Design Engineering

MakerBot Launches Method, a performance 3D Printer

Devin Jones   

Additive Manufacturing MakerBot

It aims to bridge the gap between desktop and industrial 3D printing aimed at small businesses currently priced out of AM.


The heated chamber the Method utilizes.

MakerBot recently launched the Method, a performance 3D printer bridging the gap between desktop and industrial 3D printing by bringing features that were previously only available on industrial 3D printers to professionals at a significantly lower cost. Method leverages industrial technologies and expertise from Stratasys combined with accessibility MakerBot is known for.

Industrial technologies on the Method include a Circulating Heated Chamber, Dual Performance Extruders, Precision PVA Water Soluble Supports, Dry-Sealed Material Bays, and an Ultra-Rigid Metal Frame.

“We looked into the professional space and tried to, using our customers, identify the gaps in the market and what we discovered was that there is no real professional tool which is very accessible and affordable,” said MakerBot CEO Nadav Goshen in an interview with Design Engineering. “There is a real shortage of professional tools that are approachable so we looked at our portfolio and decided we needed to develop a new platform and that platform is what Method turned out to be,” he said.

Goshen went on to explain that MakerBot has identified two specific areas in which the Method would be applicable: Small businesses being priced out of the competitive AM market and large organizations using a “tool that can help a workforce experience and think about the AM space in a different and unique way.”


Method is designed to deliver industrial reliability and precision by carefully controlling every aspect of the 3D print environment, resulting in repeatable and consistent parts with ± 0.2 mm dimensional accuracy as well as vertical layer uniformity and cylindricity.
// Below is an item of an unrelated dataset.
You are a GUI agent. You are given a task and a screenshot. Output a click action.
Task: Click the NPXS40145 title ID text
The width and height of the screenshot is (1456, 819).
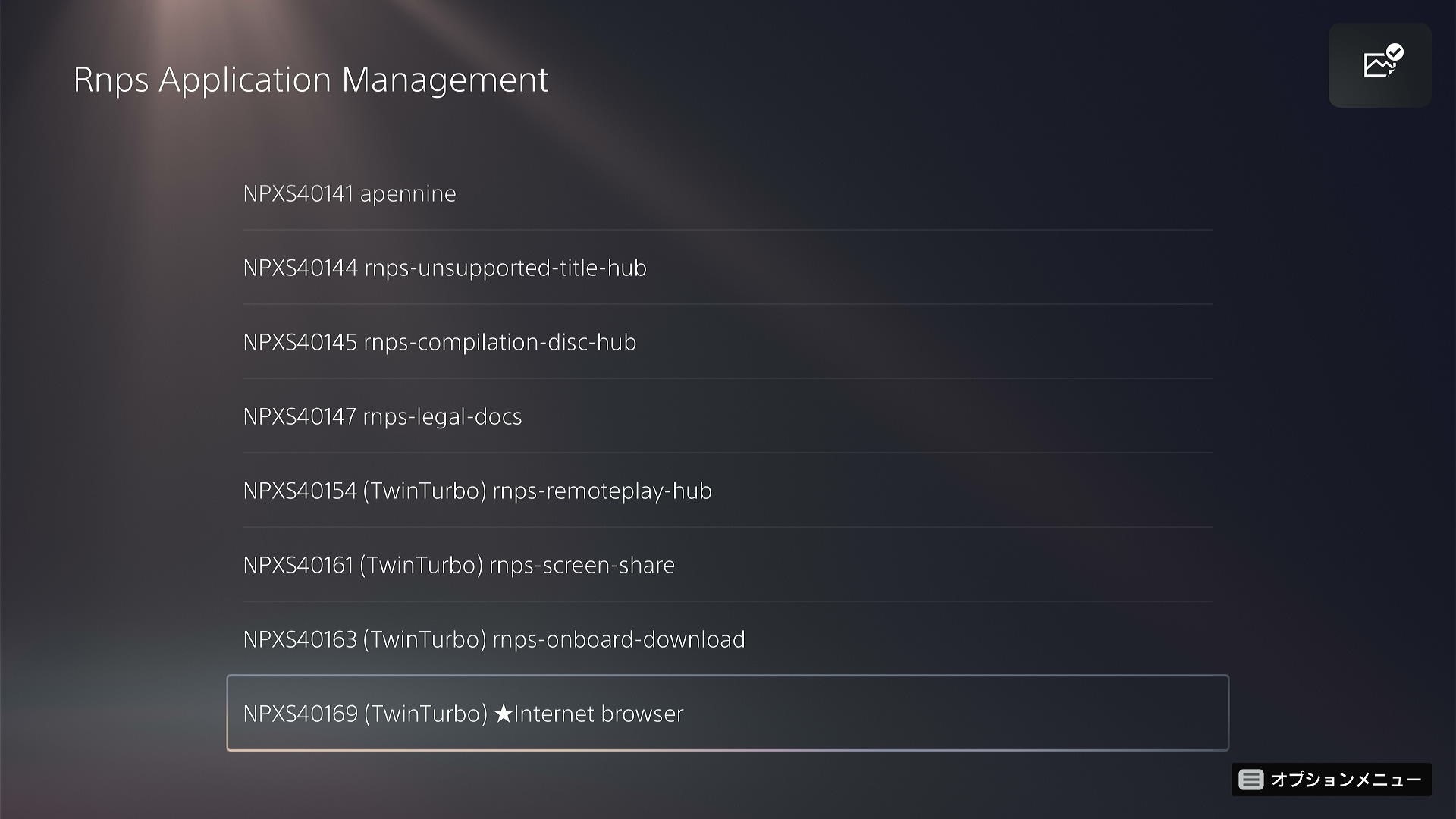coord(300,342)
The dual extrusion system found in Method combined with water-soluble PVA provides a superior surface finish and enables unlimited design freedom and unrestricted geometries, such as complex overhangs without scarring.


All photos courtesy of MakerBot

A dual-drive gear system grips the material securely while a powerful 19:1 gear ratio provides up to 3X the push force of a typical desktop 3D printer. This allows Method to provide a consistent feed of material into the hot end to produce consistent geometry. The new lengthened thermal core is up to 50% longer than a standard desktop hot end to enable faster extrusion rates and allows for smooth extrusion throughout its high-speed movements and accelerations.

“For MakerBot Dual extrusion started with the rep1 in 2011, and we brought dual extrusion back with the replicator 2x but it was always kind of an experimental thing,” said Dave Veisz, VP Engineering for MakerBot. “On this machine, we recognized we needed dual extrusion, and to be able to print with support because that’s what gives you the geometric freedom to print really any shape.”


The dual extruders used on Method.

One of the big things MakerBot changed with Method’s dual extrusion is the automation of calibration. Traditionally, the calibration of the x,y and z axis’ from nozzle to nozzle are done manually and given the critical nature of having those planes be accurate, it can be a time-consuming and tedious process. According to Veisz, each extruder acts as a probe and is able to find it’s position in space via an automated software script.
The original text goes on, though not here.